In Nerchau war es üblich, dass sich an einem bestimmten Tage in der Woche die „Honorationen“ (sprich Geldleute) der Stadt, die zumeist auch Mitglieder des Gemeinderates und Gegner des Bürgermeisters waren, zu einem Abendschoppen im „Goldenen Stern“ (jetzt Bürgerzentrum) einfanden, der unter reichlichem Alkoholverbrauch sich mitunter bis in die frühen Morgenstunden des nächsten Tages ausdehnte. Kaulisch ließ sich ab und zu der Popularität wegen am Stammtisch sehen, ohne dabei übermäßig zu bechern. Als er wieder einmal dort war, hatte er plötzlich einen Einfall. Ausgehend von dem Gedanken, dass Alkohol Geist und Verstand lähmt, nutzte er die alkoholgeschwängerte Situation so aus, dass er das Gespräch auf den verweigerten Diensthelm lenkte. Man hörte ihm diesmal scheinbar wohlwollend und lächelnd zu, machte kleine Witzchen zur Sache, aber weiter geschah nichts. Kaulisch ließ nicht locker. Endlich biss einer an und kam sich besonders geistreich vor. Er machte einen Vorschlag, den er gar nicht ernst meinte. Es sollte vielmehr ein Witz sein. „Wie wäre es denn, wenn wir alle zusammen eine Aktiengesellschaft gründen.

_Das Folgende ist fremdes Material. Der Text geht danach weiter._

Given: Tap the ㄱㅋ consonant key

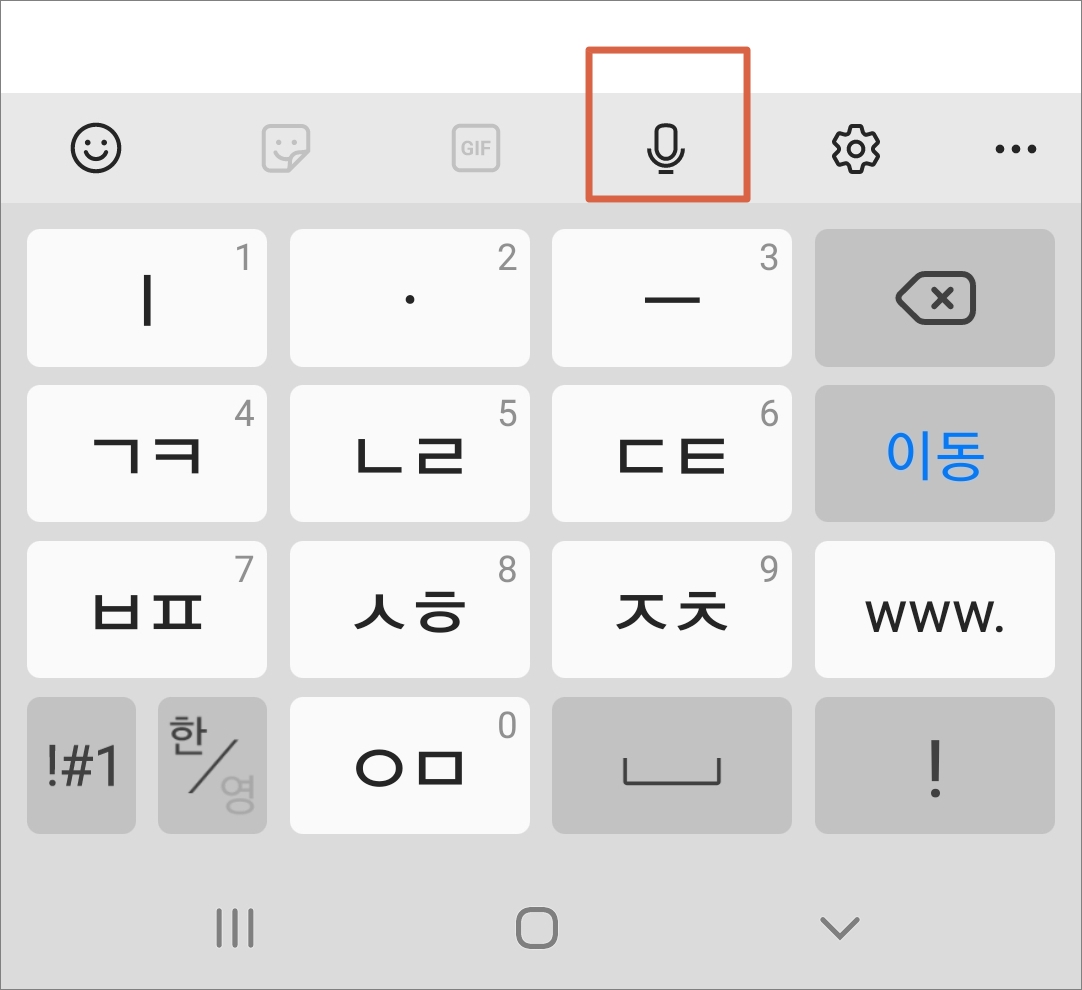Looking at the screenshot, I should [147, 453].
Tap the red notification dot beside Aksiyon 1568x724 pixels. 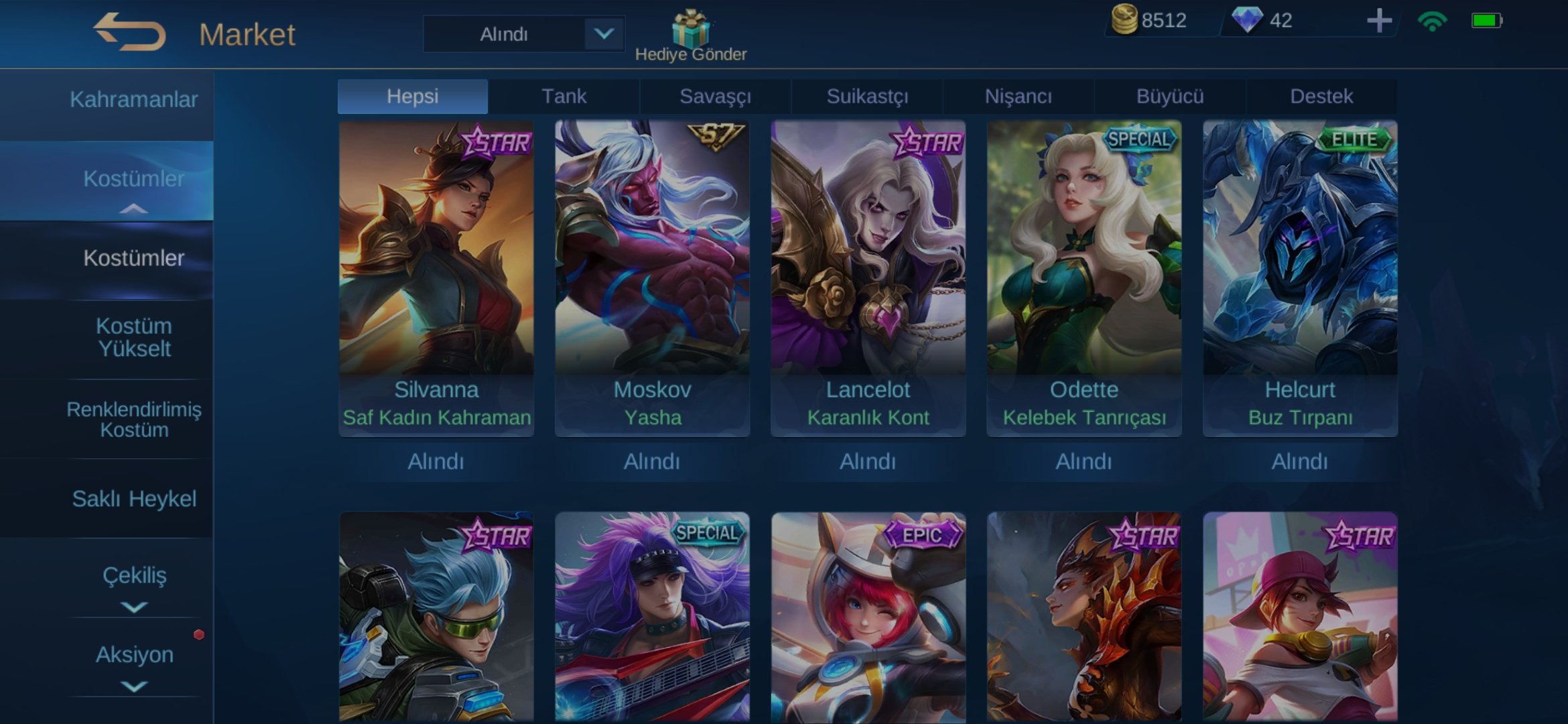click(x=199, y=634)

Jeder kauft eine Aktie. von den eingegangenen Geldern wird dann der Helm gekauft. Dadurch wird die Stadtkasse entlastet, wir machen dabei vielleicht noch ein Geschäft und der Bürgermeister lässt uns endlich in Ruhe.“ Großes Gelächter und Beifall. Kaulisch sah seine Chance. Schon hatte er einen Hut in der Hand, hielt ihn einem Zecher vor die Nase und bat um Einzahlung der ersten Aktie. Keiner konnte jetzt kneifen, wenn er sich nicht blamieren wollte. Im Hut kam so viel Geld zusammen, dass Kaulisch in den nächsten Tagen den Helm kaufen konnte, der von Leipnitz Fritze aber nur sonntags und bei besonderen Anlässen getragen wurde. Der Helm erhielt den Namen „Aktienhelm“. Er befindet sich heute noch in der Ausstellung der Nerchauer Heimatstube im Heimathaus.
Es sollen einige Stammtischbrüder längere Zeit mit Kaulisch geschmollt haben, weil er sie und damit indirekt den Gemeinderat im Suff überfahren hatte. Kaulisch aber lachte sich eins ins Fäustchen.

(Dieser Text wurde 1974 vom Heimatforscher Walther Koch verfasst und 2020 auf den neuesten Stand gebracht.)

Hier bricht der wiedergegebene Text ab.